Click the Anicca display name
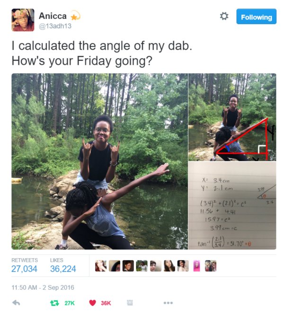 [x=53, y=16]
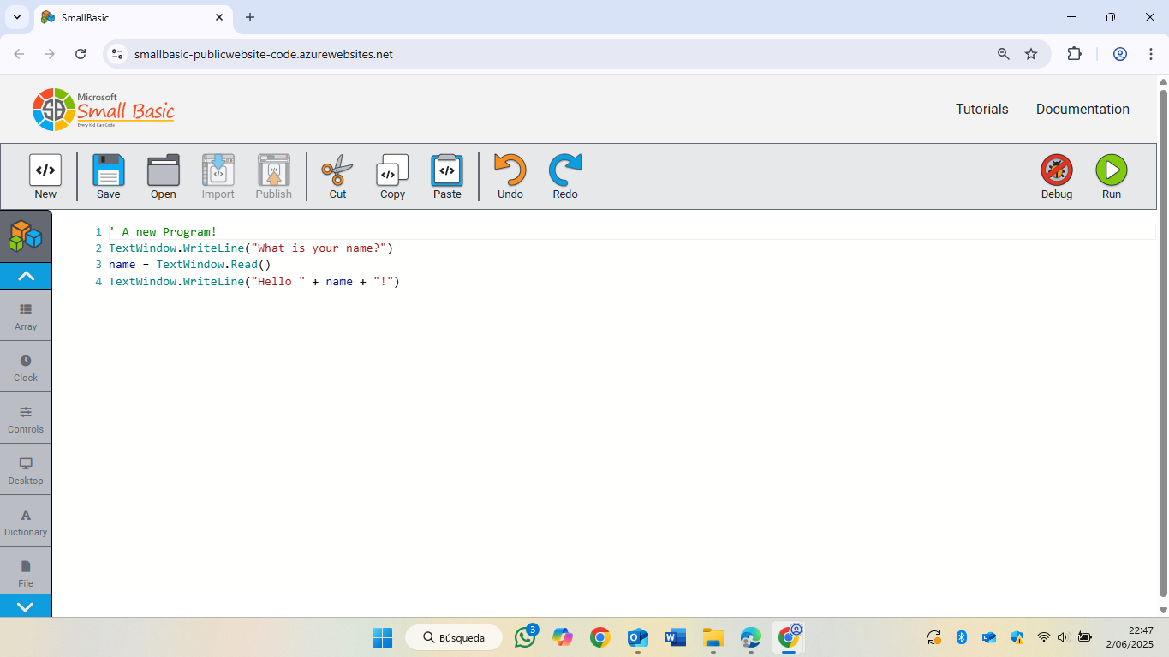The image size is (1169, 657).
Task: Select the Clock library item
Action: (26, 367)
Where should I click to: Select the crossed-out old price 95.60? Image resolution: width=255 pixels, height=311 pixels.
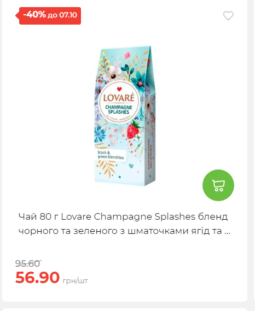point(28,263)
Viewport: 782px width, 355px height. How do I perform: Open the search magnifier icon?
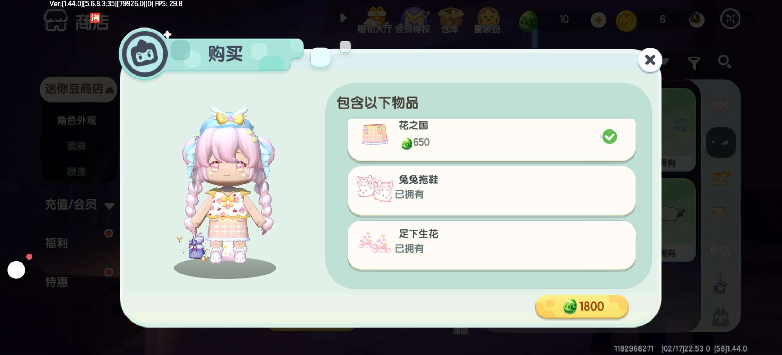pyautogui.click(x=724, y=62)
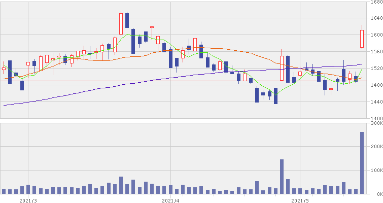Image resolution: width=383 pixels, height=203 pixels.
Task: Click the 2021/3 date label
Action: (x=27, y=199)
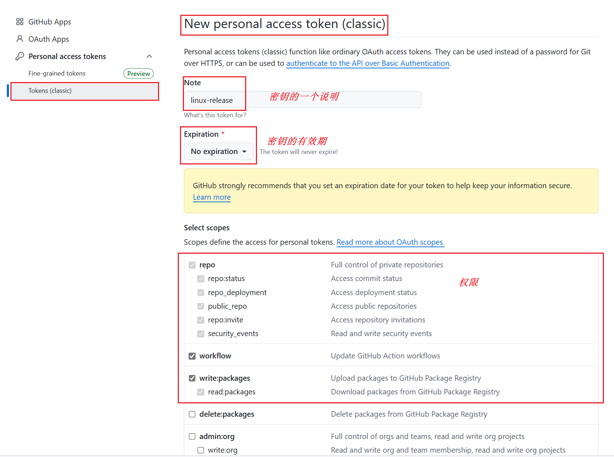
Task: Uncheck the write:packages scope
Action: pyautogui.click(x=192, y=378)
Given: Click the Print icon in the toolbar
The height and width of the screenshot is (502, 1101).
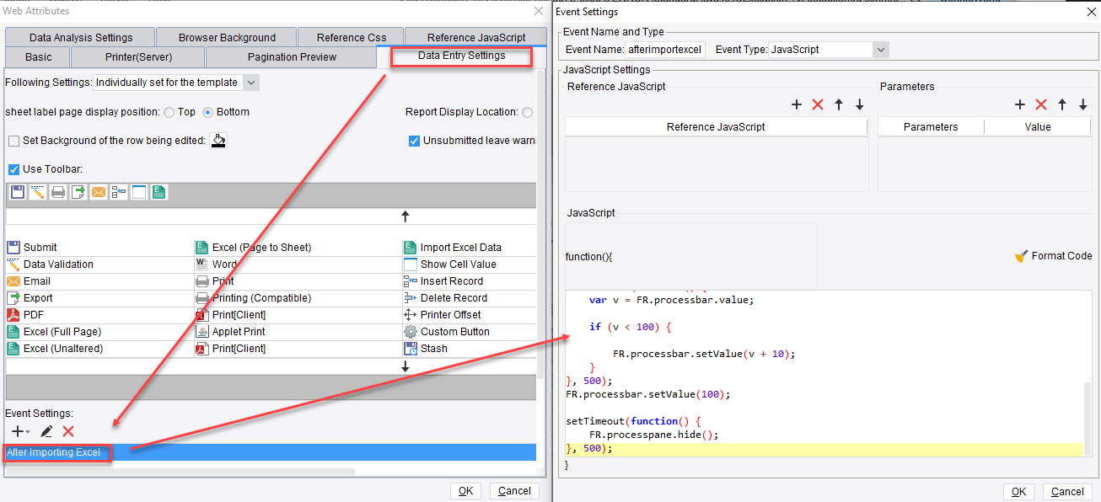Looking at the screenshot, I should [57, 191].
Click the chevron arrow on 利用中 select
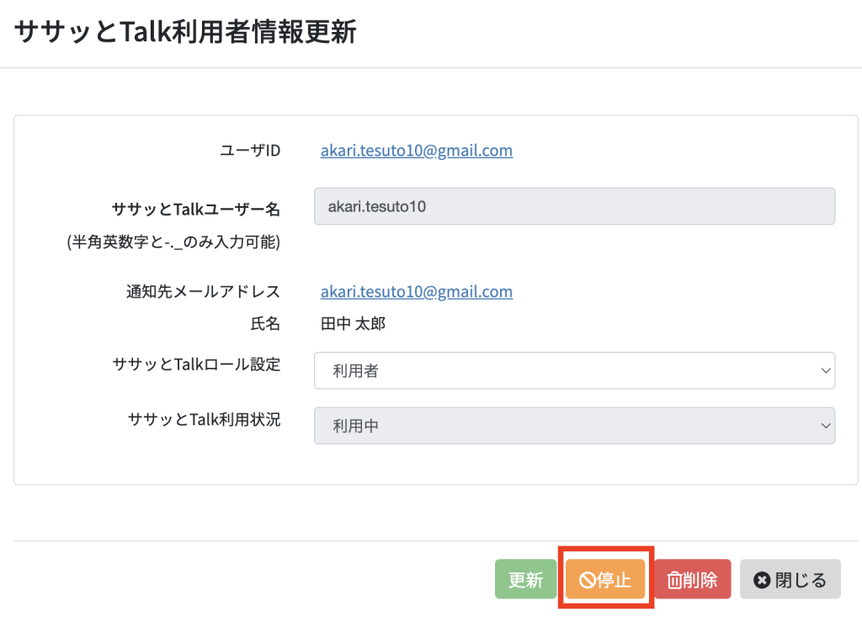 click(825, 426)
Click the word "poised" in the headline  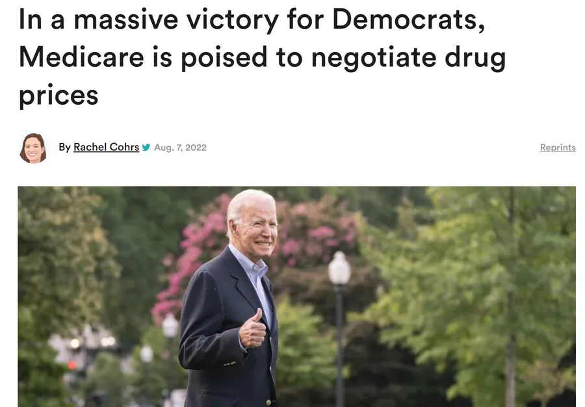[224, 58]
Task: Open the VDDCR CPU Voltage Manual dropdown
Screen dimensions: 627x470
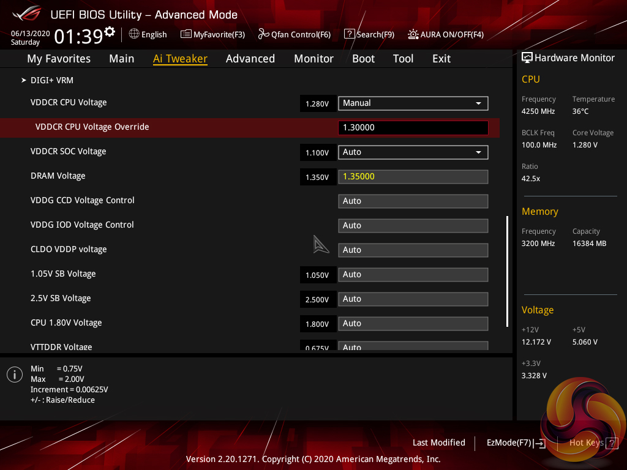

▶ EXERCISE REQUIREMENTS: Leaving out the pictures, please output the lines in the entries above from the one with "Viewport: 782px width, 355px" through the one with "Given: Click the Print icon in the toolbar", exactly as they are.

▶ ANSWER BOX:
Viewport: 782px width, 355px height. How do I perform: Open the search magnifier icon?
pyautogui.click(x=724, y=62)
Image resolution: width=383 pixels, height=203 pixels.
Task: Click the 2021/3 date label
Action: (x=27, y=199)
Task: Uncheck the write:packages scope
Action: pyautogui.click(x=192, y=378)
Given: Click the Print icon in the toolbar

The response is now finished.